Expats who run companies which are illegally fronted by Omanis who play no active part in that business could be harming the economy.
Hidden trade is a serious problem in Oman’s labour market that needs to be addressed, according to Shahswar Al Balushi, CEO of Oman Society of Contractors, reported the Times of Oman. Hidden trade occurs when an Omani has a company, which he doesn’t actually run, operate or finance, and an expat does and uses the commercial registration against a fee.
Al Balushi added that hidden trade is not just bad for individuals involved but for the economy of the country as well. First, it means there is no Omanisation. Second, there have been cases whereby the potential expat who’s conducting business takes deposits for work to be done and runs away, with no mechanism of controlling the policy.
“It is a huge practice in Oman and we need to address the issue of hidden trade,” said Al Balushi. When he presented his paper to Tanfeedh as the leader of labour labs he tried to demonstrate hidden trade in the construction sector, which is the biggest employer in the country, employing approximately 750,000 people; 55,000 are Omanis and the remainder is made up of expats. On further analysis, medium and large companies employ half of the Sultantae’s expat population, while small companies employ the other half.
“Out of the 55,000 Omanis, the medium and large companies employ 52,000 and the small companies employ only 3,000. So there is a distortion. Therefore, Omanisation in the sector is below eight per cent, but if you take the medium and large companies, Omanisation is 16 per cent,” he explained.
Al Balushi also emphasised the importance of quality and not quantity Omanisation. He added that in order to ensure quality and not quantity Omanisation, upskilling of middle management and top management needs to be introduced, and a balanced formula between jobseekers and the process of upscaling needs to be established, which will create a flow upwards. "People who are already in the work will get upscaled and those who are new fill in the lower gap. Over a period, we will see a natural flow of people going in and up. At the moment we are only trying to shove people in without any gaps, so companies don’t know what to do with these people,” he said, as reported in the Times of Oman.
He also said that it is important to fix and achieve the right Omanisation target. The current Omanisation rate fixed for the construction sector is 30 per cent and Al Balushi and his team have been pushing to bring it down to 10 per cent, and steadily grow to 15 per cent by 2020 and then create different ways to achieve Omanisation, such as direct hire, training for employment.
The labour lab of Tanfeedh, the national programme for enhancing economic diversification has proposed 14 solutions for the labour lab, one of which includes an employment centre to match the needs and demand and supply of human capital. Currently an authority registers Omani manpower, but now the process needs to move from registering to supply and demand. Al Balushi added that the people that are registered are raw material; there needs to be a way to check if they need further process or are ready to go to the market. By this end to end, the private sector will say what what the market requires.

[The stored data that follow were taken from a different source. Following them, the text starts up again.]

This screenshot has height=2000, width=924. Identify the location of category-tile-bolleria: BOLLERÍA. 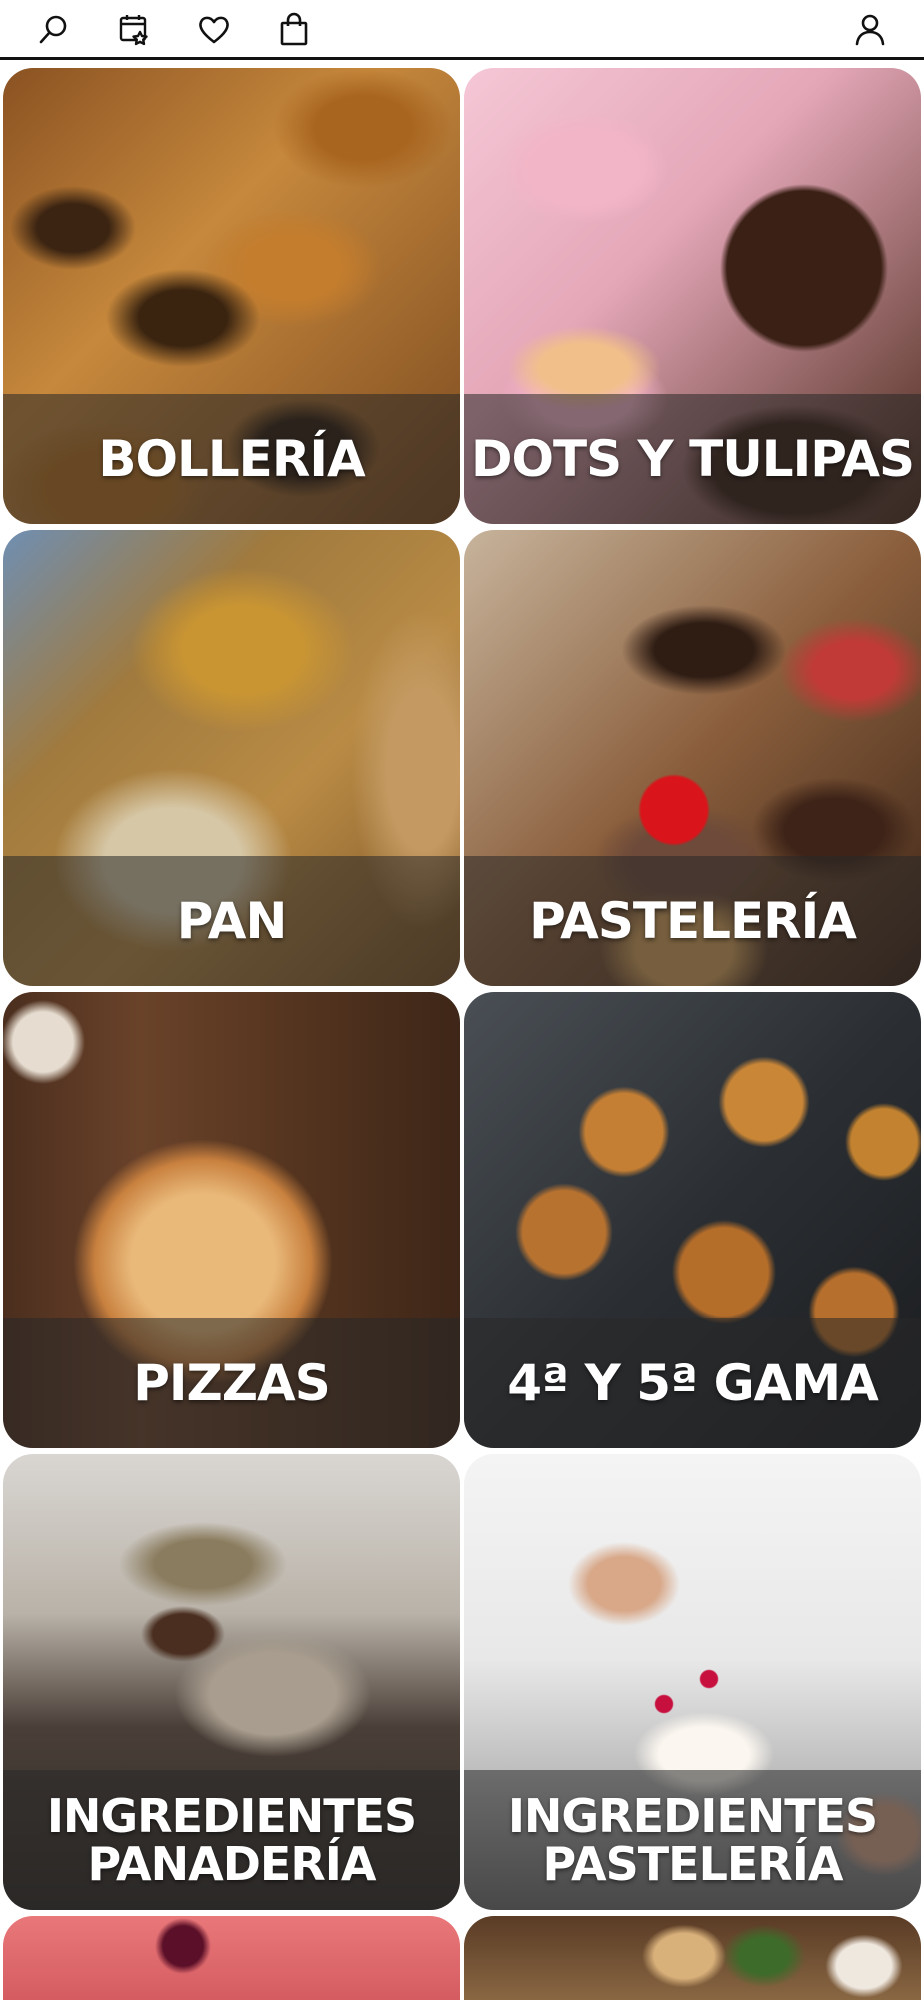
(232, 296).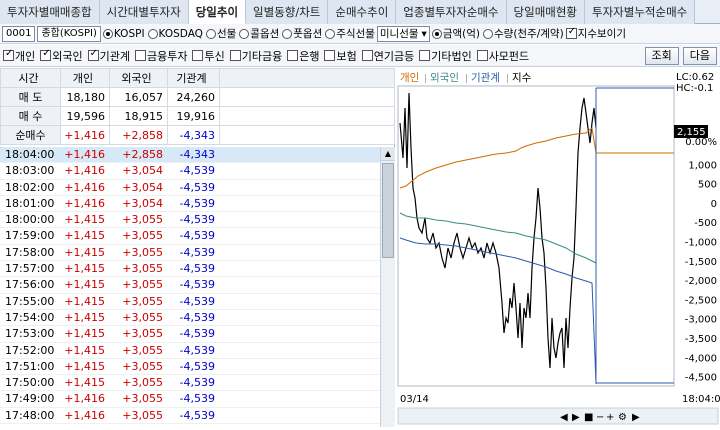 The width and height of the screenshot is (720, 430). What do you see at coordinates (214, 56) in the screenshot?
I see `filter-label: 투신` at bounding box center [214, 56].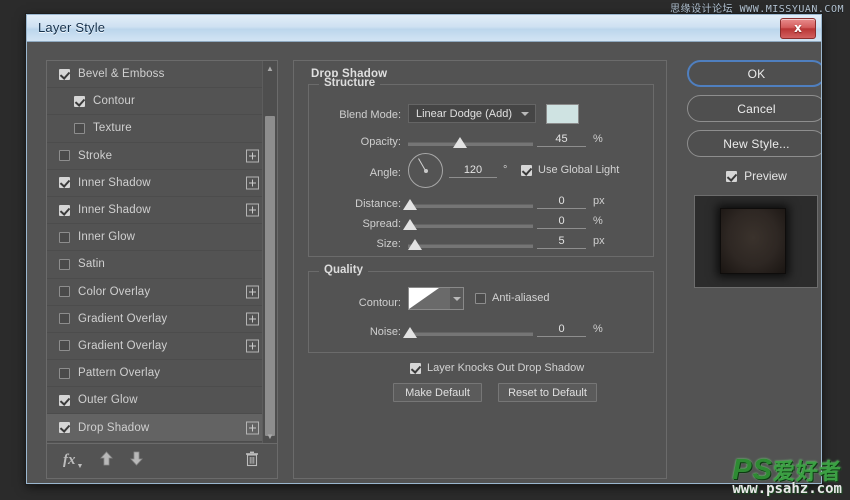 The image size is (850, 500). Describe the element at coordinates (73, 461) in the screenshot. I see `fx-menu-button: fx▼` at that location.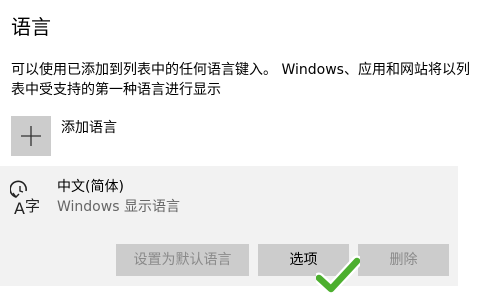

In addition, Ahmed Al Hooti, director of the economic wing of the Oman Chamber of Commerce and Industry, said there needed to be better streamlining of Oman’s economy when Tanfeedh comes into effect, adding that the Government and private sector, when they are thinking of the future, have to think altogether. “Today, the Government and other institutions are trying to change the rules and regulations to help the local and foreign investors to make it easy to invest in Oman. “We are trying to use our foreign relations in a way to help our economy. I believe this is the right time to keep talking about the change in these kinds of regulations. We are asking the Government in different locations and at different events and during different talks that we need to find change happening, not just that we talk and then wait for a long time for change to happen,” he said in the Times of Oman report.